My father was hoping that the contest would be a low-key event but Lao Lan said: ‘If we go ahead with this, then it has to be a public affair. Otherwise, it's a waste of time.’ Needless to say, I was hoping for a larger audience and not just the workers in the plant. Ideally, we'd put up posters or blare it over PA systems to attract people from the train station, from the county and township and other villages. The bigger the crowd the greater the people's emotional involvement. What I really wanted was to establish my authority at the plant and make a name for myself in the world. I wanted to win over all those people who had doubts about me, and then have them admit that Luo Xiaotong's reputation was not undeserved but earned one bite at a time. And I wanted to show my three rivals that they had thrown the gauntlet down in front of the wrong person. They had to realize that while meat is good to eat it's hard to digest. If you aren't equipped with a digestive system specially designed for it, your troubles begin with your very first swallow.

I knew they were in trouble even before the contest began, and that their punishment would be doled out not by Lao Lan, not by my parents and not by me, but by the meat they sent into their stomachs. People in Slaughterhouse Village like to say that a person has been ‘bitten’ by meat.
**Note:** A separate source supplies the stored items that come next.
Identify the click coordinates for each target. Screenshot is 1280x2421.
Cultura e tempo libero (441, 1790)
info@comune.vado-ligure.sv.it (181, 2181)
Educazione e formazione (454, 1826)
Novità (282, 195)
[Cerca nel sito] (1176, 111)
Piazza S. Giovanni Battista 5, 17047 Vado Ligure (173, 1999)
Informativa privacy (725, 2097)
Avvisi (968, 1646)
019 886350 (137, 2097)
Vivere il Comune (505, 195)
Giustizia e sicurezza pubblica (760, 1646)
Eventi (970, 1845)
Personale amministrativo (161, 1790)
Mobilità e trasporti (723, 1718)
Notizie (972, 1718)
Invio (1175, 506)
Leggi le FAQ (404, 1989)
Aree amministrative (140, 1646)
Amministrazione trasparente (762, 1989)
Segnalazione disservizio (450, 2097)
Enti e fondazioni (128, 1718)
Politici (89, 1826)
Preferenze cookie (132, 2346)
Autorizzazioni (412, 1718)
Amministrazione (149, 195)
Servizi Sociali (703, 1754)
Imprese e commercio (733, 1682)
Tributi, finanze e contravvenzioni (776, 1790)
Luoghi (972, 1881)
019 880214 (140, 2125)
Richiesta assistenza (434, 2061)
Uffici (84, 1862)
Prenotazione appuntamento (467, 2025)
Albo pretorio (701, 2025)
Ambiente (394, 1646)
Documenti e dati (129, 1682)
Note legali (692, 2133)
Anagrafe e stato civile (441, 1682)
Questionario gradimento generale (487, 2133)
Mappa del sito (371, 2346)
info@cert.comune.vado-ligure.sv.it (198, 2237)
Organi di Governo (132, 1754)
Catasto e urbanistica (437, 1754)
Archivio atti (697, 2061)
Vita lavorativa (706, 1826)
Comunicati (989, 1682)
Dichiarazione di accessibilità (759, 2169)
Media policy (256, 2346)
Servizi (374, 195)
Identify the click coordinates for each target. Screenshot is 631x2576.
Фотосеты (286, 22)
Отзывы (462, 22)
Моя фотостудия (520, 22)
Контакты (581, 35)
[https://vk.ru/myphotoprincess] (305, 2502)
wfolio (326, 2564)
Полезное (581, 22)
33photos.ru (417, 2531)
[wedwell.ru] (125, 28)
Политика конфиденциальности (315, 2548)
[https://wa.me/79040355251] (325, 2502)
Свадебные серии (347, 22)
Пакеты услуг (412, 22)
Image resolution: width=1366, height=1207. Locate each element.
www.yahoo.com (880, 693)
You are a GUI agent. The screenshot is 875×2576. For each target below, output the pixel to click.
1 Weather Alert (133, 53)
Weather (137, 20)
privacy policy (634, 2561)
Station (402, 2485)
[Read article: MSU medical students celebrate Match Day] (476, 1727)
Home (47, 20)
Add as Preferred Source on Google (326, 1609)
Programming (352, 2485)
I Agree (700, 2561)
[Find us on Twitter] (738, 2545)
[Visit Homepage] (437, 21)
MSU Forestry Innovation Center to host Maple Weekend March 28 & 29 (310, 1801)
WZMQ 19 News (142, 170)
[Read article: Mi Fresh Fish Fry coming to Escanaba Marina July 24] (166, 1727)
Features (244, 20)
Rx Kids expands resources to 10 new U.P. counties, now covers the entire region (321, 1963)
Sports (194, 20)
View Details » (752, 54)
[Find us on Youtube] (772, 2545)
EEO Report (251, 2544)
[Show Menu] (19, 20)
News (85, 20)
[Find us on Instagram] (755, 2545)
That means not that meat can grow teeth, but that a steady diet of it is bad for your stomach and intestines. I was sure that my rivals were going to be badly ‘bitten’ soon. I know you're strutting about looking forward to a real treat. But before long you'll wish that tears were the worst you'd suffer. No doubt they feel like kings at the moment, waiting to be celebrities at the end of the contest. Even if they lose, at least they'll have a stomach full of free meat. I knew that many among the audience would have the same idea; some would even be a bit envious and kick themselves for missing out on a great opportunity. Just wait, my friends, you'll soon stop kicking and start congratulating yourselves. For you are about to see what a spectacle these three make of themselves.

My challengers were Liu Shengli (Victory Liu), Feng Tiehan (Ironman Feng) and Wan Xiaojiang (Water Rat Wan). Liu, a big swarthy man with large staring eyes, was in the habit of rolling up his sleeves when he spoke. A coarse individual, he'd started out as a pig butcher. Since he was surrounded by animal flesh all day long, you'd have thought he'd gained some insight into the nature of meat. Now, gambling on meat-eating was stupid, but that's what he wanted to do so he must have had something up his sleeve. As they say: Good tidings don't just show up, and what shows up isn't always good. I'd have to keep my eye on him. Tall, skinny Feng, with his sallow complexion and bent back, looked like a man who'd just recovered from a serious illness. People with his complexion were rumoured to possess unique and astonishing skills. I'd once heard a blind storyteller say that among the hundred and eight Ming Dynasty bravehearts were several sallow-faced ones who were blessed with extraordinary fighting skills. I'd have to keep my eye on him too. Wan, nicknamed Water Rat, was small in stature, had a pointy mouth, cheeks like a chimp and triangular eyes. A first-rate swimmer, he could catch fish underwater with his eyes open. I'd heard nothing about him or any special capacity for meat, but everyone knew he was a champion watermelon-eater, and anyone who wants to be a champion eater must gain that reputation through competitions—it was the only way. Wan Xiaojiang once put away three whole watermelons by attacking them as if he were playing a harmonica, side to side, back and forth, spitting out the black seeds as he went along. Another one to keep my eye on.